Problems with training DNN

Problems

Training deeper networks consisting of 10s or 100s layers runs into the following problems:

Vanishing gradient problem
- gradients get smaller and smaller from layer to layer
Exploding gradient problem
- gradients get larger and larger

Both these problems will make training extremely slow.

Reasons

Sigmoid-like activation functions
- One reason for vanishing gradients is using a sigmoid-like activation function in the hidden layers
- When inputs become large (negative or positive), the function saturates at 0 or 1, with a derivative extremely close to 0
simple random initialization
- simple random initialization from a normal distribution contributes to the problem of vanishing/exploding gradients

Other weight initialization and activation functions

weight initialization

initialization	explain	note
Glorot (Xavier)	The weights of a layer are initialized either from a normal distribution with mean 0 and variance $\sigma^2=1/fan_{avg}$ or from a uniform distribution 1between −r and +r where $r=\sqrt{3/fan_{avg}}$	$fan_{in}$ is the number of inputs of the layer; $fan_{out}$ is the number of outputs of the layer
LeCun	the weights for a layer are taken from a normal distribution with mean 0 and variance $\sigma^2=1/fan_{in}$	Must be used when using SELU as activation function
He	the weights for a layer are taken from a normal distribution with mean 0 and variance $\sigma^2=2/fan_{in}$ or from a uniform distribution

Non-saturating activation functions

name	explain	problem
ReLU	helps to avoid saturation;	dying ReLUs: during training, some neurons effectively “die”: they stop outputting anything other than 0.
LeakyReLU	$LeakyReLU_α(z) = max(αz, z)$
Randomized leaky ReLU (RReLU)	$α$ is picked randomly in a given range during training; is fixed to an average value during testing
Parametric leaky ReLU (PReLU)	α is a parameter to be learned during training
Exponential linear unit (ELU):
Scaled ELU (SELU)	if all hidden layers (must be dense layer) use the SELU activation function, then the network will self-normalize and solve the vanishing/exploding gradients problem	(1)The input features must be standardized (mean 0 and standard deviation 1); (2) LeCun normal initialization; (3) sequential architecture

Preferences

SELU > ELU > leaky ReLU (and its variants) > ReLU > tanh> logistic

Batch Normalization

Using different initialization or activation functions can significantly reduce the danger of the vanishing/exploding gradients problems at the beginning of training, it doesn’t guarantee that they won’t come back during training.

BN is added either before or after applying activation function
the operation lets the model learn the optimal scale and mean of each of the layer’s inputs.
steps
- BN zero-centers and normalizes each input
- then scales and shifts the result using two new parameter vectors per layer
if you add a BN layer as the very first layer of your neural network, you do not need to standardize your training set
how to make predications
- During training, BN collects statistics to compute mean and std on the whole dataset.
- four parameter vectors are learned in each batch-normalized layer: $\gamma$, $\beta$, $\mu$ and $\sigma$
- $µ$ and $σ$ are estimated during training, but they are used only after training to replace the batch input means and standard deviations
hyperparameters
- momentum: compute moving average of the vector v (mean and std)
- axis: which axis should be normalized.
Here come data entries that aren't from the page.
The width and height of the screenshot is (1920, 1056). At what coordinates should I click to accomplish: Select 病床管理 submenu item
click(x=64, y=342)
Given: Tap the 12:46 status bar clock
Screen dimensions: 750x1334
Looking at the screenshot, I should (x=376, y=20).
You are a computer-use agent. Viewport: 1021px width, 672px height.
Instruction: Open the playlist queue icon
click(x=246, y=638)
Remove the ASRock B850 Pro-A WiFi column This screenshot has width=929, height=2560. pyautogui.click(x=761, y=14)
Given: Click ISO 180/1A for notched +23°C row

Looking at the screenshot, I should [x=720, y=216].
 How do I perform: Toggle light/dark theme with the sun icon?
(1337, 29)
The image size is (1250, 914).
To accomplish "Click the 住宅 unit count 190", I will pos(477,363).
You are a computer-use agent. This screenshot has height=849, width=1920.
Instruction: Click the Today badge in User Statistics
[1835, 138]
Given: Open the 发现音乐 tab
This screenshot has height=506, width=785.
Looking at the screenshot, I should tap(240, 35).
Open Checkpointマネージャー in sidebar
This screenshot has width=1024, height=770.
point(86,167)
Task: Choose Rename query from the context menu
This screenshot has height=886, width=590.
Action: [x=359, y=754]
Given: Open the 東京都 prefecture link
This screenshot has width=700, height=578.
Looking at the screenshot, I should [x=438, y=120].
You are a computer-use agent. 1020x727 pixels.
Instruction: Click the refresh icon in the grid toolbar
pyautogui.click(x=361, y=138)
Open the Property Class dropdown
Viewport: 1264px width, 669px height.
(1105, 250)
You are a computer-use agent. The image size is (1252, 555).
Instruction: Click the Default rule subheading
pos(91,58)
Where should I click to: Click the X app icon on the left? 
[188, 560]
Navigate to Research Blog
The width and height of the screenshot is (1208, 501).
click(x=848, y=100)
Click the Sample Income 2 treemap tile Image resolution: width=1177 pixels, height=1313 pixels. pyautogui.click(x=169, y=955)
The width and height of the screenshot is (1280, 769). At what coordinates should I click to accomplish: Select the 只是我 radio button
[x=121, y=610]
Default: -1
pros
- makes training less sensitive to weight initialization
- typically improves the convergence
- acts as a regularization
downside
- requires more computations
- but it might be compensated by faster convergence

Gradient Clipping

Another popular technique to mitigate the exploding gradients problem is to clip the gradients during backpropagation so that they never exceed some threshold
used in RNN (batch normalization is tricky to use in RNNs)

implementation in keras

optimizer = keras.optimizers.SGD(clipvalue=1.0) model.compile(loss="mse", optimizer=optimizer)
    
# or use clip norm

clipvalue might significantly change the orientation of the gradient
clipnorm can keep the orientation and clip the length

Transfer Learning

Def
- find an existing neural network that accomplishes a similar task to the one you are trying to tackle
- then reuse the lower layers of this network.
Benefits
- speed up training considerably
- require significantly less training data
process
- replace the output layer
- the upper hidden layers of the original model are less likely to be as useful as the lower layers
  - the high-level features that are most useful for the new task may differ significantly from the ones that were most useful for the original task.
- Try freezing all the reused layers first
- then train your model and see how it performs.
- Then try unfreezing one or two of the top hidden layers to let backpropagation tweak them and see if performance improves.
Notes
- It is also useful to reduce the learning rate when you unfreeze reused layers
- this will avoid wrecking their fine-tuned weights

Not enough labeled data

Option 1: unsupervised pretraining

If you can gather plenty of unlabeled training data, you can try to use it to train an unsupervised model
such as an autoencoder or a generative adversarial network
Then you can reuse the lower layers of the autoencoder or the lower layers of the GAN’s discriminator
add the output layer for your task on top,
fine-tune the final network using supervised learning

Option 2: pretraining on an auxiliary task

train a first neural network on an auxiliary task for which you can easily obtain or generate labeled training data
then reuse the lower layers of that network for your actual task
example
- task: recognize faces
- auxiliary task: detect whether or not two different pictures feature the same person
- Such a network would learn good feature detectors for faces, so reusing its lower layers would allow you to train a good face classifier that uses little training data.

Self-supervised learning

when you automatically generate the labels from the data itself, then you train a model on the resulting “labeled” dataset using supervised learning techniques.
This approach requires no human labeling

Fast Optimizers

Momentum Optimization
- The next step is determined by both the local gradient and also the previous momentum
Nesterov momentum optimization
- measures the gradient of the cost function not at the local position $θ$ but slightly ahead in the direction of momentum $θ + βm$
AdaGrad algorithm
- could correct the direction earlier to point a bit more toward the global optimum
- Adaptive learning rate: AdaGrad algorithm decays the learning rate. And it does so faster for steep dimensions than for dimensions with gentler slopes
- Benefit
  - requires much less tuning of the learning rate hyperparameter
- drawbacks
  - stops too early when training neural networks
RMSProp
- accumulating only the gradients from the most recent iterations
- It does so by using exponential decay in the first step
- This fixes the problem of AdaGrad where it might never converges to the global optimum
- RMSProp almost always outperforms AdaGrad
Adam (adaptive moment estimation)
- combines the ideas of momentum optimization and RMSProp
- Adam scales down the parameter updates by the l2 norm of the time-decayed gradients
AdaMax
- use another way to scales down the parameter updates
- more stable than Adam
  - really depends on the dataset, and in general Adam performs better
Nadam optimization
- Adam optimization plus the Nesterov trick
- often converge slightly faster than Adam.
summary

Learning Rate scheduling

What is learning rate scheduling?

Finding a good learning rate is very important.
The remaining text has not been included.